A recent paper by Ellis was published in the July/August 2014 issue of the Financial Analysts Journal (a publication from the CFA Institute). It is titled: “The Rise and Fall of Performance Investing.” It is valuable reading and I strongly encourage every investor to print it and carefully read it. Then pass it along to friends and family, or other interested parties. Investors around the world need to know this information.

Ellis’ brief 10-page paper chronicles the history of institutional investment management, describing the proliferation of investment consultants that resulted from early success in beating the market some 50 years ago.  Ellis describes the market climate in 1964 and contrasts it to today.

“Fifty years ago, beating the market (i.e., beating the competition: part-time amateurs and overstructured, conservative institutions) was not just possible — it was probable for hardworking, well-informed, boldly active professionals,” he states. “Today, the statistics are upended. More than 95% of trades in listed stocks, and nearly 100% of other security transactions, are executed by full-time professionals who are constantly comparison-shopping inside the market for any competitive advantage.”

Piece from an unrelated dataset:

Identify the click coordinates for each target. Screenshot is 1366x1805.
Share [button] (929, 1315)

Ellis points out milestone moments that led to today’s efficient environment for investors — an environment in which all information is so widely and swiftly dispersed that there remains little opportunity to beat the collective wisdom of the market.

Data, technology and regulatory requirements have led to a fiercely competitive marketplace -- one that “pits Ivy League MBAs on either side of most trades, with one not wanting to let go of their shares too cheaply, and the other not wanting to pay too much,” says IFA president and founder, Mark Hebner.

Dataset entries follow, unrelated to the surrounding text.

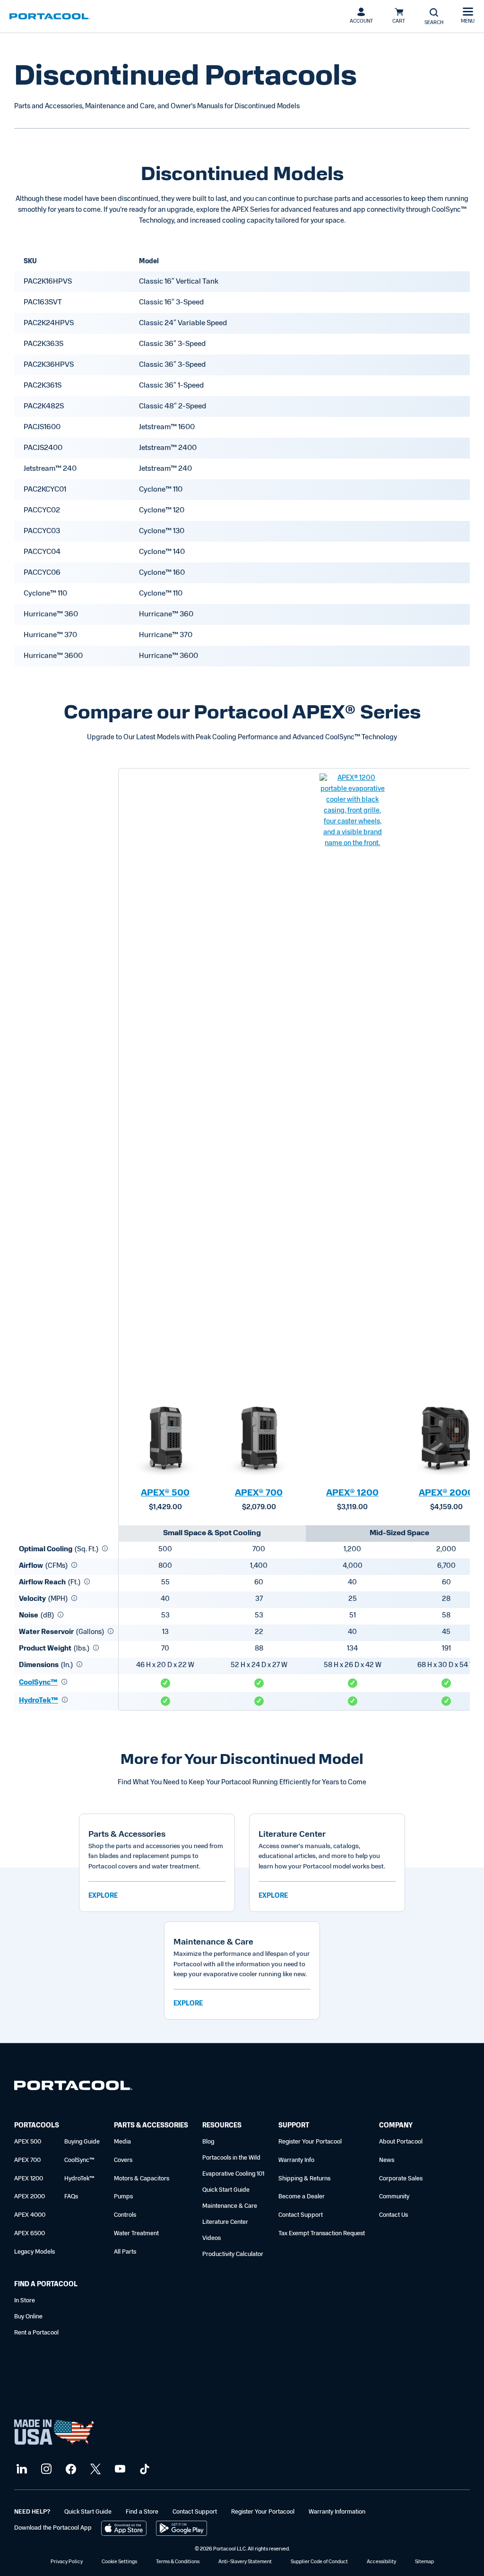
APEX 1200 (28, 2179)
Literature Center (225, 2222)
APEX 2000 (29, 2197)
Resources (222, 2125)
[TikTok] (143, 2469)
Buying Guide (82, 2142)
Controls (125, 2215)
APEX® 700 (259, 1493)
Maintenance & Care (229, 2206)
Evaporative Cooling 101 (233, 2174)
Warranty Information (337, 2512)
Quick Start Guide (226, 2190)
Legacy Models (34, 2252)
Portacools (36, 2125)
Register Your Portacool (310, 2142)
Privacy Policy (67, 2562)
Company (396, 2125)
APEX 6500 (29, 2233)
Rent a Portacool (36, 2333)
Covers (123, 2160)
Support (293, 2125)
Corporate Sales (401, 2179)
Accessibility (381, 2562)
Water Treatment (136, 2233)
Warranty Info (296, 2160)
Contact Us (393, 2215)
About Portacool (401, 2142)
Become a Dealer (301, 2197)
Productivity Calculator (232, 2254)
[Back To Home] (49, 16)
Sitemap (424, 2562)
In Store (24, 2301)
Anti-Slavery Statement (245, 2562)
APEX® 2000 (446, 1493)
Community (394, 2197)
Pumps (123, 2197)
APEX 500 (27, 2142)
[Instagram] (45, 2469)
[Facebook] (69, 2469)
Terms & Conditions (177, 2562)
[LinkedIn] (20, 2469)
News (386, 2160)
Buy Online (28, 2317)
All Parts (125, 2252)
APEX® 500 (165, 1493)
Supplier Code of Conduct (319, 2562)
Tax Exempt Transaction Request (321, 2233)
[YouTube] (118, 2469)
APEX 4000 (29, 2215)
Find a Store (142, 2512)
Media (122, 2142)
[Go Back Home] (73, 2087)
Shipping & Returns (304, 2179)
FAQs (71, 2197)
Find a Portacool (46, 2284)
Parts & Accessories (151, 2125)
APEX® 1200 (352, 1493)
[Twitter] (94, 2469)
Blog (208, 2142)
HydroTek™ (38, 1700)
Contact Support (300, 2215)
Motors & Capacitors (141, 2179)
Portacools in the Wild (231, 2158)
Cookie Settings (119, 2562)
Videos (211, 2238)
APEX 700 (27, 2160)
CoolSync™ (38, 1682)
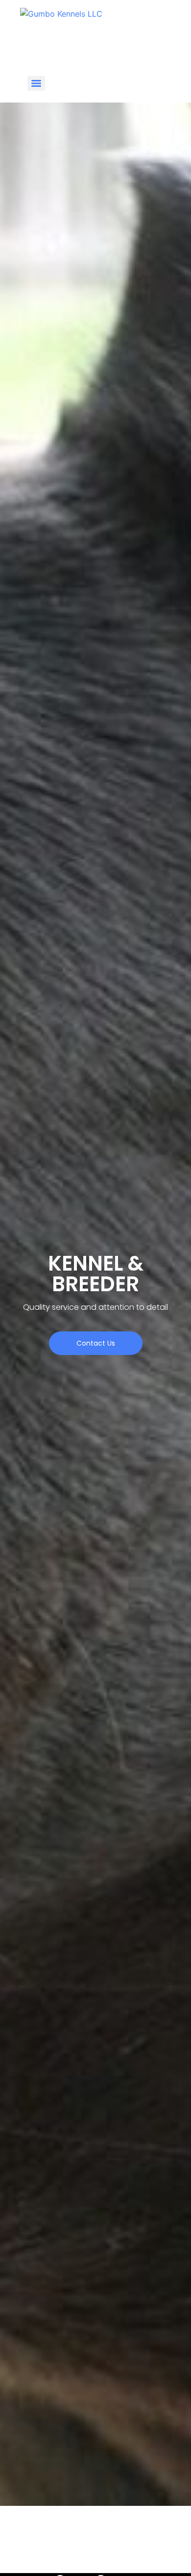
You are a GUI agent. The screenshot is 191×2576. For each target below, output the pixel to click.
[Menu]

What does this mean to institutional investors? For Ellis, it means that active investing is no longer a game worth playing. Wall Street Journal columnist, Jason Zweig puts it this way, “Active fund management is outmoded, and a lot of stock pickers are going to have to find something else to do for a living.”

For Ellis, there’s a potentially worse fate in store for the industry than bidding “adieu” to stock pickers and active manager consultants – and that is a stubborn clinging to a clearly broken system that threatens to paint all members of the financial industry with a wide swath of greed, self-interest and zero credibility.

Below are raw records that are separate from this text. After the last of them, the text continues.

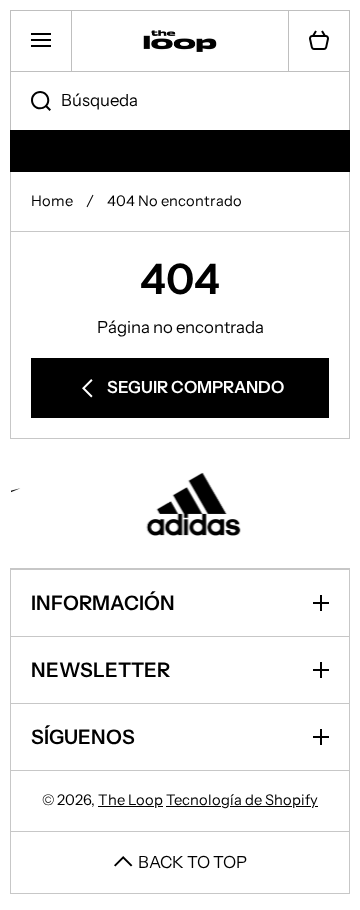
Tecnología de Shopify (242, 800)
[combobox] (180, 101)
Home (52, 201)
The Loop (130, 800)
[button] (319, 41)
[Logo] (180, 41)
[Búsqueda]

“Members of the establishment in any field have much to lose in institutional stature, their reputations as experts and their earning power,” per Ellis. And, this is why active investing has persisted, despite the overwhelming and irrefutable evidence that indexing is a superior course.

Ellis faults “the human desire to do better by trying harder; the ‘yes, you can’ encouragement of fund managers, investment consultants, and other participants who make their living as advocates of ‘doing better,’” as the primary culprits for reigning in what otherwise should be an unbridled demand for indexing.

The higher fees that come with active management can buy a lot of cleverly crafted inducements. “Advertising notoriously concentrates on the superior performance of a small and ever-changing minority of managers,” observes Ellis. “Little is said, however by insiders about “the numbing consistency with which a majority of active managers fall short of the index or how seldom the past years’ winners are winners again in subsequent years.”

"When will we recognize and accept that our collective skills at price discovery have increased so much that most of us can no longer expect to outperform the expert consensus by enough to cover costs and management fees and offer good risk-adjusted value to our clients?,” Ellis asks.

This long overdue recognition needs to happen sooner rather than later because there’s just not enough advertising money to overcome the damage when — as Ellis points out — “clients decide that continuing to take all the risks and pay all the costs of striving to beat the market with so little success is no longer a good deal for them … Selling our services after passing that tipping point would clearly raise the kind of ethical questions that separate a proud profession from a crass commercial business."

We now know concretely that active management has no justifiable role in a portfolio. But, sound investment management will continue to play a very important role in portfolio performance. Advisors who provide asset allocation advice that is rooted in quality long-term data, carefully executed portfolio implementation and management, methodical spending and liquidity management, and ongoing fiduciary partnership with their clients will only increase in demand. These advisors bring the ability to add true and quantifiable value to their clients’ portfolios -- ad infinitum. And that is a proud and persistent profession.